[Source data]

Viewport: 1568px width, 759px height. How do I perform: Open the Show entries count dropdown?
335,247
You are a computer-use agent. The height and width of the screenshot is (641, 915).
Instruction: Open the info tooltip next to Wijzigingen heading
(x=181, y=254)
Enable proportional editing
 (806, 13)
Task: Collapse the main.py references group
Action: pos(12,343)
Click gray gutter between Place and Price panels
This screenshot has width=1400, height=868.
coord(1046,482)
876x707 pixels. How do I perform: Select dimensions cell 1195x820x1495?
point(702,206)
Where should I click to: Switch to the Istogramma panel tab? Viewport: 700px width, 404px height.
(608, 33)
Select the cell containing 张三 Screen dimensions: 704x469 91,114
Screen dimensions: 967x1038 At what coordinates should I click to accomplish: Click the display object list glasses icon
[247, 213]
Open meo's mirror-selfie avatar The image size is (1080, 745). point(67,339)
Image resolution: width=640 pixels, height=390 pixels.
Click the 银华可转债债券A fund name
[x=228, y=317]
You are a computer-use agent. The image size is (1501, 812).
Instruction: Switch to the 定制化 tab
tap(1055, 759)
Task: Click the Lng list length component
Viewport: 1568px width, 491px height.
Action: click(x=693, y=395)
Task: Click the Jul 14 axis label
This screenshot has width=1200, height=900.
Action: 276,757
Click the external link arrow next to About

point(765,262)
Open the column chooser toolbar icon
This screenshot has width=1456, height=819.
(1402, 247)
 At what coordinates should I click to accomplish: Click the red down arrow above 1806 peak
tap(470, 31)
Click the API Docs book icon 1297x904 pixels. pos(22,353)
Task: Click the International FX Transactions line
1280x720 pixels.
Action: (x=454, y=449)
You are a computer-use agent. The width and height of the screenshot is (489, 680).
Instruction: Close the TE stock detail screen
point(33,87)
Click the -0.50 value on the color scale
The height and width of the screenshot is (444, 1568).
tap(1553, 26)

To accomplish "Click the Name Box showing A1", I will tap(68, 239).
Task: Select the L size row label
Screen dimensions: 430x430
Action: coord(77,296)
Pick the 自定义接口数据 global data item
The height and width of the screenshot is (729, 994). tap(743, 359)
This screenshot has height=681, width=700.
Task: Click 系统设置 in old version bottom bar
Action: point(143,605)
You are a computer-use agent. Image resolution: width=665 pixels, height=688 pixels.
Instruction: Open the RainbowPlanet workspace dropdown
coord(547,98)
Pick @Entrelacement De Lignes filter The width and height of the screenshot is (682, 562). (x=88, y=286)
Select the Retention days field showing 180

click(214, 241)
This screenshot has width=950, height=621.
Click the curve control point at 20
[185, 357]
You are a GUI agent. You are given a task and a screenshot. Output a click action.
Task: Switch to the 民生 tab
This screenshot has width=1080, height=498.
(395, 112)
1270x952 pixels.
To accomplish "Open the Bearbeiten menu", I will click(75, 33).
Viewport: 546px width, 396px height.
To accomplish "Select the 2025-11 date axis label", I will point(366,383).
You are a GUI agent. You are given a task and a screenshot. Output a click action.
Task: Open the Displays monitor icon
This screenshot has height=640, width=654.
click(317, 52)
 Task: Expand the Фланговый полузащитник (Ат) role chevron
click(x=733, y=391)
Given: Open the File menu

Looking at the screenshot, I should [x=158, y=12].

◆ WHAT YOU WILL DO ◆
Go through the data and copy each line exactly as it reads.

◆ SOLVED PROBLEM ◆
Viewport: 1568px width, 759px height. How do I perform: Open the Show entries count dropdown?
335,247
You are a computer-use agent. The height and width of the screenshot is (641, 915).
Instruction: Open the info tooltip next to Wijzigingen heading
(x=181, y=254)
Enable proportional editing
 (806, 13)
Task: Collapse the main.py references group
Action: pos(12,343)
Click gray gutter between Place and Price panels
This screenshot has width=1400, height=868.
coord(1046,482)
876x707 pixels. How do I perform: Select dimensions cell 1195x820x1495?
point(702,206)
Where should I click to: Switch to the Istogramma panel tab? Viewport: 700px width, 404px height.
(608, 33)
Select the cell containing 张三 Screen dimensions: 704x469 91,114
Screen dimensions: 967x1038 At what coordinates should I click to accomplish: Click the display object list glasses icon
[247, 213]
Open meo's mirror-selfie avatar The image size is (1080, 745). point(67,339)
Image resolution: width=640 pixels, height=390 pixels.
Click the 银华可转债债券A fund name
[x=228, y=317]
You are a computer-use agent. The image size is (1501, 812).
Instruction: Switch to the 定制化 tab
tap(1055, 759)
Task: Click the Lng list length component
Viewport: 1568px width, 491px height.
Action: click(x=693, y=395)
Task: Click the Jul 14 axis label
This screenshot has width=1200, height=900.
Action: 276,757
Click the external link arrow next to About

point(765,262)
Open the column chooser toolbar icon
This screenshot has width=1456, height=819.
(1402, 247)
 At what coordinates should I click to accomplish: Click the red down arrow above 1806 peak
tap(470, 31)
Click the API Docs book icon 1297x904 pixels. pos(22,353)
Task: Click the International FX Transactions line
1280x720 pixels.
Action: (x=454, y=449)
You are a computer-use agent. The width and height of the screenshot is (489, 680).
Instruction: Close the TE stock detail screen
point(33,87)
Click the -0.50 value on the color scale
The height and width of the screenshot is (444, 1568).
tap(1553, 26)

To accomplish "Click the Name Box showing A1", I will tap(68, 239).
Task: Select the L size row label
Screen dimensions: 430x430
Action: coord(77,296)
Pick the 自定义接口数据 global data item
The height and width of the screenshot is (729, 994). tap(743, 359)
This screenshot has height=681, width=700.
Task: Click 系统设置 in old version bottom bar
Action: point(143,605)
You are a computer-use agent. Image resolution: width=665 pixels, height=688 pixels.
Instruction: Open the RainbowPlanet workspace dropdown
coord(547,98)
Pick @Entrelacement De Lignes filter The width and height of the screenshot is (682, 562). (x=88, y=286)
Select the Retention days field showing 180

click(214, 241)
This screenshot has width=950, height=621.
Click the curve control point at 20
[185, 357]
You are a GUI agent. You are given a task and a screenshot. Output a click action.
Task: Switch to the 民生 tab
This screenshot has width=1080, height=498.
(395, 112)
1270x952 pixels.
To accomplish "Open the Bearbeiten menu", I will click(75, 33).
Viewport: 546px width, 396px height.
To accomplish "Select the 2025-11 date axis label", I will point(366,383).
You are a GUI agent. You are given a task and a screenshot. Output a click action.
Task: Open the Displays monitor icon
This screenshot has height=640, width=654.
click(317, 52)
 Task: Expand the Фланговый полузащитник (Ат) role chevron
click(x=733, y=391)
Given: Open the File menu

Looking at the screenshot, I should [x=158, y=12].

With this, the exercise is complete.